The Nankai Trough earthquake is assumed to have an 80% probability of occurring within the next 30 years. The magnitude is expected to be up to 9 on the Richter scale, and a tsunami of 10 meters or more is expected to hit the Pacific coast from Kanto to Kyushu. It is important to be fully prepared.

▼ Professor Fumihiko Imamura, Vice President of Tohoku University. He graduated from Tohoku University in 1984 with a bachelor’s degree in civil engineering.
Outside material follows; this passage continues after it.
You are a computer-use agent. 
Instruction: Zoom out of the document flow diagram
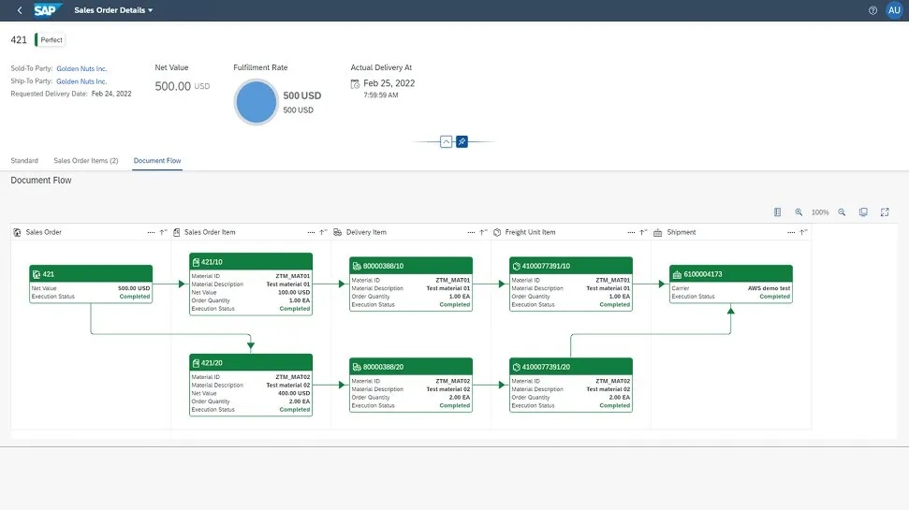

After graduating from Tohoku University in 1984 with a bachelor’s degree in civil engineering, he became an associate professor at Tohoku University and a visiting associate professor at the Disaster Prevention Research Institute of Kyoto University before becoming a professor at the Graduate School of Engineering at Tohoku University in 2000 and president of the Japan Society for Natural Disaster Science in 2008. In April 2002, he became the second director of the International Research Institute of Disaster Science (IIDS) at Tohoku University, which was established in 2012 by bringing together researchers in the fields of humanities, science, engineering, and medicine to apply the lessons learned from the Great East Japan Earthquake. He retired as Director of the same institute at the end of March 2011. Currently, he is leading activities to raise awareness of disaster prevention against natural disasters such as earthquakes, tsunamis, and typhoons. He is the author of many books, including Tsunamis: Threats, Mechanisms, Disaster Prevention and Preparedness (Seizando Shoten).